En milieu rural, des jeunes parient sur le RN

En milieu rural, des jeunes parient sur le RN

Une affiche électorale dans un village du sud-est de la France, le 22 juin 2024. Valery Hache/AFP

« La France aux Français », lance Julien, 24 ans, moitié sérieux, moitié rigolard, à la sortie d’un supermarché du nord de l’Oise. Comme lui, des jeunes ruraux éloignés des grandes villes parient sur le Rassemblement national, qui le dispute à l’abstention dans les urnes.

La poussette dans une main, ce jeune père de famille vote d’abord « pour Bardella », qui « a toujours réponse à tout », et « pour le pouvoir d’achat ». « Tout devient trop cher et à la fin du mois avec un bébé, c’est compliqué », lâche le blond à casquette, employé dans la restauration.

Assis au soleil, Angelo Lafont, 19 ans, ira aussi voter RN aux législatives. « Dès que je peux voter, je vote », assure le jeune homme, qui vit dans un village du sud de l’Aisne, où le score du RN a réalisé 50,64 % aux européennes, un record.

« Ça va mal en France. Les Français galèrent, alors que les immigrés ont tout ce qu’ils veulent », confie le jeune intérimaire, qui se plaint aussi « du prix du gazole ». C’est dans les communes de moins de 2 000 habitants et les villes de moins de 20 000 que le RN a réalisé ses plus gros scores aux européennes.

« On s’inquiète de la posture de nos administrés qui ont la rage aux dents lorsqu’ils viennent voter », observe Gilles Noël, membre de l’Association des maires ruraux de France (AMRF), tout en rappelant que « sur les 7,6 millions d’électeurs de Jordan Bardella, 4,1 millions sont des urbains ».

Chez les 25-34 ans, le RN est arrivé en tête devant LFI, et en seconde position chez les 18-24 ans, tandis que l’abstention caracole à 60 %.

« Ce sont plutôt les jeunes qui restent à la campagne qui votent RN tandis que les autres, plus diplômés, sont partis en ville », note Fabrice Dalongeville, président de l’AMRF de l’Oise. « Il y a historiquement un Rassemblement national « des champs » dans l’Oise, ce qui s’explique notamment par la désindustrialisation du bassin compiégnois », analyse-t-il.

Le vote « intermittent »

Malgré le séisme politique du 9 juin, certains jeunes s’abstiendront dimanche aux législatives. C’est le cas de Chloé, 21 ans, qui vit près de Chauny (Aisne), 11 000 habitants. « Je ne suis ni de droite, ni de gauche, ni même du milieu. La politique, on n’apprend pas ça à l’école, donc quand on regarde, on comprend rien », lâche la jeune femme, qui cherche à travailler auprès des personnes âgées. À ses côtés, Kevin, 22 ans, estime, lui, que « voter ne servira à rien ».

> Entrées
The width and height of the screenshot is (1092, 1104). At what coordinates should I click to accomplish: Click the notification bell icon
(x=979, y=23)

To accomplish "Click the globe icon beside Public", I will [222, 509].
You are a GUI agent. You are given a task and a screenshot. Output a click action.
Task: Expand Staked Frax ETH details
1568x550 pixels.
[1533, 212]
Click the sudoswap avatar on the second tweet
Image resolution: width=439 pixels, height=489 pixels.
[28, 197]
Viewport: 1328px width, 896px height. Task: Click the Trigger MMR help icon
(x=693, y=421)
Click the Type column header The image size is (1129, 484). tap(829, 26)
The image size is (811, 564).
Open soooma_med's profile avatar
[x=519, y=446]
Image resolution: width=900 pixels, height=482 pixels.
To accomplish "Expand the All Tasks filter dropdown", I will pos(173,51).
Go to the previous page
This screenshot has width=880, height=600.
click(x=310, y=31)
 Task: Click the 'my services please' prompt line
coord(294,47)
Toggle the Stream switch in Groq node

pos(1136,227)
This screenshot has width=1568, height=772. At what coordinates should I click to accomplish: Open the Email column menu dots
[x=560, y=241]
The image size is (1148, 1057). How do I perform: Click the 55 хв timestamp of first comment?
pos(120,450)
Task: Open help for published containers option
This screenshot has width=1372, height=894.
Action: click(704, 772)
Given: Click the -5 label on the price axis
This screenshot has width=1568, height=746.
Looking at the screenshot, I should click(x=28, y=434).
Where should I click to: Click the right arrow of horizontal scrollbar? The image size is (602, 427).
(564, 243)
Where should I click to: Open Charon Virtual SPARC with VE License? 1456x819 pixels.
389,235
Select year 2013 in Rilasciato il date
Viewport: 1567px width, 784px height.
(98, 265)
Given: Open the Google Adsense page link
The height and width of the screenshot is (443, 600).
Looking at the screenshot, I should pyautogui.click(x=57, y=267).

> Objectifs
1. Reproduisez fidèlement l'article sur le vote RN des jeunes ruraux, en commençant par « Une affiche électorale » et en poursuivant jusqu'à « européennes, un record. ».
2. Reprenez l'article sur le vote RN des jeunes ruraux juste après sa dernière phrase et rédigez la suite.

> Réponses par consigne
1.
Une affiche électorale dans un village du sud-est de la France, le 22 juin 2024. Valery Hache/AFP

« La France aux Français », lance Julien, 24 ans, moitié sérieux, moitié rigolard, à la sortie d’un supermarché du nord de l’Oise. Comme lui, des jeunes ruraux éloignés des grandes villes parient sur le Rassemblement national, qui le dispute à l’abstention dans les urnes.

La poussette dans une main, ce jeune père de famille vote d’abord « pour Bardella », qui « a toujours réponse à tout », et « pour le pouvoir d’achat ». « Tout devient trop cher et à la fin du mois avec un bébé, c’est compliqué », lâche le blond à casquette, employé dans la restauration.

Assis au soleil, Angelo Lafont, 19 ans, ira aussi voter RN aux législatives. « Dès que je peux voter, je vote », assure le jeune homme, qui vit dans un village du sud de l’Aisne, où le score du RN a réalisé 50,64 % aux européennes, un record.

2.
Axelle, 27 ans, apprentie dans l’arboriculture, ira, elle, voter « pour un parti qui priorise la santé ». Mais ce n’est que son premier vote, depuis qu’on lui a « expliqué récemment à quoi servait l’Assemblée nationale ».

À Ribécourt-Dreslincourt (Oise), qui a voté RN à 53 %, Nolan, 30 ans, mettra, lui, un bulletin Nouveau Front populaire dans l’urne. « Il y a un ras-le-bol général et une méconnaissance de tous les partis chez les jeunes, qui regardent les « shorts » YouTube ou TikTok sans peser le pour et le contre », regrette-t-il.

« Par son utilisation des réseaux sociaux, Jordan Bardella a réussi à attirer une population de jeunes très éloignés des grandes villes », confirme le sociologue Erwan Lecœur. « Dans les milieux ruraux, certains jeunes vont s’identifier à Jordan Bardella, le jeune garçon blanc, beau gosse aux épaules carrées, qui va rénover leur honneur, leur honneur ethnique, pourrait-on dire, face aux jeunes de banlieue assimilés à des racailles », poursuit-il.

Les jeunes qui habitent à la campagne sont, selon lui, « plutôt moins diplômés que les autres » et ont des emplois « plutôt moins rémunérés », autant de déterminants sociologiques du vote RN. « Mais ce n’est pas parce qu’ils habitent la campagne qu’ils votent RN », souligne Erwan Lecœur.

Selon le sociologue Hugo Touzet, il n’y a « pas d’homogénéité des jeunesses rurales », mais les jeunes ont « un rapport plus intermittent au vote, qui n’est plus un acte sacré ».

« Il est évident que les jeunes ruraux ont un destin commun, un sentiment d’assignation à résidence et qu’ils ont plus de difficultés d’accès aux transports, aux formations et à la culture », relève pour sa part Salomé Berlioux, fondatrice de l’association Chemins d’avenirs, qui accompagne les jeunes en zone rurale. « Mais on se demande maintenant s’ils ont « mal voté » alors que ça fait des années qu’on dit qu’il y a une forme d’angoisse, d’anxiété, d’abattement chez ces jeunes », ajoute-t-elle.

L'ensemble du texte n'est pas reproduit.